Hi! I’m Jade. I’m a UNC-Chapel Hill alum, a Wake Forest Clinical Mental Health Counseling graduate student, and a Substance Abuse Counselor. More than anything, though, I am a girl in her twenties, a single dog mom, and a person learning what it means to be… well, better. I Invite you to learn with me. We’re all on this journey, anyway, we might as well walk each other home.
Love, Me
My story
At any given moment during my shift, I could be anything. I could be a priest, reading scripture from a pocket-sized bible as I hold on to confessions like keepsakes. I could be an artist, shading inside the lines with broken crayons and dull colored pencils. I could be a singer, stumbling offkey through the words of my childhood lullabies. I could be a friend, making beaded bracelets and braiding hair. Most of the time, I’m an immeasurable mix of all of the above. But in every moment, I am required, relentlessly, to be myself. I am a daughter, a sister, and a friend. A student, a writer, and a founder. And I am a therapist who struggles with her own mental illness.
When I talk to my loved ones about my mental health, I usually receive a response along the lines of “you’re not alone.” It’s almost ironic, because I know this. I work in a private recovery hospital where, for fifty hours per week, I run my fingers over the pebbled complexion of other peoples’ rock bottoms. We see, hear, and grieve for things that we don’t get to talk about, but bear witness to nonetheless. I know I am not alone in my struggles, my pain, or my loneliness. But mental illness is like a waiting room. You’re never alone, there are people to each side of you, but this doesn’t make it easier. Mental illness and waiting rooms are some of the only places in the world where misery hates company because it doesn’t help.
This does not make me special. My brain grabs on to terrifying images and thoughts like sandspurs clinging to the vulnerable parts of your ankles. My breathing often comes in sharp spurts, like I’ve ran a marathon even though I’ve only had a conversation. A harsh blush climbs up my neck like a kudzu vine when I think too much and, sometimes, I’m afraid of the way I think, or who I may have the potential to become. And still, this does not make me special. For the first eighteen years of my life, I was sure I was broken. For the last three, I’ve known that I have Obsessive-Compulsive Disorder, General Anxiety Disorder and Panic Disorder.

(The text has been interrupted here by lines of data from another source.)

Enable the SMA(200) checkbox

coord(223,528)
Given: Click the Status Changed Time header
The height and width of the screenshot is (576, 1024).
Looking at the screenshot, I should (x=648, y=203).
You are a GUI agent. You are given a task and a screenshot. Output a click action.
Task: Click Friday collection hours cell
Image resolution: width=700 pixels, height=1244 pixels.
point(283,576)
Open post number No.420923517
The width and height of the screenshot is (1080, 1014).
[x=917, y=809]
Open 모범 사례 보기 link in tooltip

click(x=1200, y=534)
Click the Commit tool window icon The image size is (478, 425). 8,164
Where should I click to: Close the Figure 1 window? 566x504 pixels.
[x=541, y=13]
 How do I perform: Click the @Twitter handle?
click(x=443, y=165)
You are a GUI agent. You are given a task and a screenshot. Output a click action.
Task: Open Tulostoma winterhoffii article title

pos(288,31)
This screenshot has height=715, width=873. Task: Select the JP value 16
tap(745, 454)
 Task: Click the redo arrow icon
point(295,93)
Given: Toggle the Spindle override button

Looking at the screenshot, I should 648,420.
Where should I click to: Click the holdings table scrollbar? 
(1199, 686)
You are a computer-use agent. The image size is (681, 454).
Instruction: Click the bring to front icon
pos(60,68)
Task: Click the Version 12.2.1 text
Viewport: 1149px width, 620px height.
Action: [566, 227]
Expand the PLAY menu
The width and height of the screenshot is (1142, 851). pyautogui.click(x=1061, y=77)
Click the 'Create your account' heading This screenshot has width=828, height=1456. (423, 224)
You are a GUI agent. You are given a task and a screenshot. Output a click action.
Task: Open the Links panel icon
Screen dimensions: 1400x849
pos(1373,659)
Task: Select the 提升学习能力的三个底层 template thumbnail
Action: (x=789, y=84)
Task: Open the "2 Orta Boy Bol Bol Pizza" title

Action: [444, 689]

The longer I spend in the mental health field, the more arbitrary it feels for me to tell others about the way my brain tells me stories. I am a substance abuse counselor, I am a graduate student studying clinical mental health counseling and will one day be a very proud, uniquely qualified counselor. I am one of my peers that have struggled, and fought, and won, although for no particular reason. Because I am no different than any of the ones who lost. I am no different than my patients, or the faces I see as I drive home from work, or peers that I lost to suicide. None of us are. And so I have dedicated my career to searching for what makes the difference, because there is no recipe for resilience. There is no cure for depression, anxiety, OCD, or schizophrenia. There is no bandaid in the world that could cure the emotional pain that is so rife in our community that it fills our streets, hospitals, and treatment centers with broken hearts and spirits. But I tell my story anyway because I have been very lucky. I have been given an incredible gift to help others in my community who hurt the way I have hurt, who share the fears that I’ve had. And I have seen kindness work. I have sung the lullabies, and braided hair, and colored pictures, and in a way that may not be explained by data and studies, I know that it works. Because I have lived, and, when I’m even luckier, my patients do, too. But there is more to be done.
Help me, help you, help us. Help is all around if only we know where to look for it.